首位争いをする楽天とオリックスの一戦は、早川と宮城が先発。チームの勝ち負けはもちろん、両投手とも新人王争いをしているだけに注目していた。

予想通りに5回まで0-0。息詰まる投手戦だったが、試合を分けたのは、宮城が早川にかけた“圧力”だった。

投手戦になると、ピッチャーは1発への警戒心が強くなる。よく接戦は四球やエラーが決め手になると言われるが、レベルの高い投手は無駄な四球など出さないし、味方の守備のエラーなど、考えても仕方がない。6回表、早川が出した先頭打者の吉田正への四球も無駄な四球というより、1発を警戒しすぎた結果の四球だった。そしてこの四球をきっかけに3失点し、オリックスが勝利した。

早川の弱点は、左打者の内角への制球力。内角へは投げられるのだが、投げきれずに甘くなる球がある。今試合前までの打率を比べても、右打者2割1分4厘で、左打者が3割3厘。左打者に弱い左投手の特有の弱点ともいっていい。この弱点は、今試合のような投手戦で吉田正のような1発のある左打者を迎えると、致命傷になりやすい。

吉田正に対して、内角の真っすぐは1球もなし。
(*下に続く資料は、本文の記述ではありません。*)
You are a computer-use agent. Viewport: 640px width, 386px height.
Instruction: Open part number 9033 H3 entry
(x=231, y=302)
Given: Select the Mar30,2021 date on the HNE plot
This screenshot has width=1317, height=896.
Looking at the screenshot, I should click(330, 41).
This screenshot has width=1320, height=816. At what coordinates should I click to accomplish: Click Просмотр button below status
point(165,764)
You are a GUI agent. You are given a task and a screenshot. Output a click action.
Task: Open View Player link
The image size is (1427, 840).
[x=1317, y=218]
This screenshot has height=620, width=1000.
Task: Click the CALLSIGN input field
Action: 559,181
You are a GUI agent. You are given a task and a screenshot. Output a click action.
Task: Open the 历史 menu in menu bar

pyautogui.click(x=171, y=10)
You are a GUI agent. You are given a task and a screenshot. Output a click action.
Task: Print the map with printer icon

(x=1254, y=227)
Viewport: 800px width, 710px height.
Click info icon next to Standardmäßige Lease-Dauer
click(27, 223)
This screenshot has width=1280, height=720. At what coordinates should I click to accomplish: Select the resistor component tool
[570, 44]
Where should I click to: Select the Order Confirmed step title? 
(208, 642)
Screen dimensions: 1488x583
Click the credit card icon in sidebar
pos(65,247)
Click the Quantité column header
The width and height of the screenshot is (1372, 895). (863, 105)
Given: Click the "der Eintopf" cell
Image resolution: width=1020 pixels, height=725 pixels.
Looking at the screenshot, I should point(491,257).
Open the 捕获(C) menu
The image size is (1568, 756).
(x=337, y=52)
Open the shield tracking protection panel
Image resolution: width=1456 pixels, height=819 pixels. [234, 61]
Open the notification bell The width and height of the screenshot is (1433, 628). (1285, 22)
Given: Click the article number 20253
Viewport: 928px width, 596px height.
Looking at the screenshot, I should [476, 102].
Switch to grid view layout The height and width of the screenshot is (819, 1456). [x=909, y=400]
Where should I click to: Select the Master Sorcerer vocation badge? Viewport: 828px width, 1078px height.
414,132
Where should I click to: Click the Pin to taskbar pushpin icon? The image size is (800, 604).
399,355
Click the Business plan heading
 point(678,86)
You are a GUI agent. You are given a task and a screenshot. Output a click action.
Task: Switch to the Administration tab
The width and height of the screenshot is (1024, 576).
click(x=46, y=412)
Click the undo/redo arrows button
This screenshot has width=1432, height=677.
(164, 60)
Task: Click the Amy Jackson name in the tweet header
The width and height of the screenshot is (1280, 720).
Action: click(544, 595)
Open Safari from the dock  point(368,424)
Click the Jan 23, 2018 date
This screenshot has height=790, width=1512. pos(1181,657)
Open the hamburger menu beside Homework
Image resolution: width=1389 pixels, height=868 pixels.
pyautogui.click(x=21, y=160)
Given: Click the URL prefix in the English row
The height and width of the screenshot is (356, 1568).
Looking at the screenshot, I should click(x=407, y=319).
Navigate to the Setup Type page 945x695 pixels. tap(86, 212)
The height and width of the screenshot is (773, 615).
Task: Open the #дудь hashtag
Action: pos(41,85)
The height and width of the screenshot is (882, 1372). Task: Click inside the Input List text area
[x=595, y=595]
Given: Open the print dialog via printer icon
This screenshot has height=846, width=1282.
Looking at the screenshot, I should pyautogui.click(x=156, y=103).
外角一辺倒の攻めで抑えられるほど吉田正は甘い打者ではないし、外角だけの出し入れではボール球に手を出してくれない。それなら1発を覚悟してでも内角を攻めなければいけないのだが、早川にその覚悟をさせなかったのが宮城のピッチング。1発で1点を与えただけで、勝てなくなるという“圧力”があった。

宮城は左右に関係なく内角を攻めてくる。楽天打線では浅村が要注意の打者だが、第1打席は内角の真っすぐで見逃し三振。この三振で内角を意識させると、内角にはスライダーで甘くならないようにボールゾーンに投げていた。左打者に対して三塁側のプレートを踏み、右打者には一塁側から投げるなど、器用さもある。右打者には内角を厳しく攻められるように、左打者には外角のクロスが甘くならないように気をつけているのだろう。カットの曲がりは鋭く、スライダーの曲がりは大きい。チェンジアップも高めに抜けない。思わず「どうやったら得点できるのだろう」と考えさせる実力がある。

まだ高卒2年目だが、日本球界NO・1の左腕と言っても言い過ぎではないだろう。昨年のデビュー戦でも絶賛したのを覚えているが、私の想像以上に成長している。話題にもなったが、髪形にも無頓着そうで、野球に集中しているのも好感が持てる。東京五輪のメンバーに入っていないのが残念でならない。(日刊スポーツ評論家)

楽天対オリックス 6回表オリックス1死一、三塁、ロメロに適時打を打たれ、舌を出す早川(撮影・菅敏)
楽天対オリックス 6回表オリックス1死一、三塁、ロメロに適時打を打たれ、舌を出す早川(撮影・菅敏)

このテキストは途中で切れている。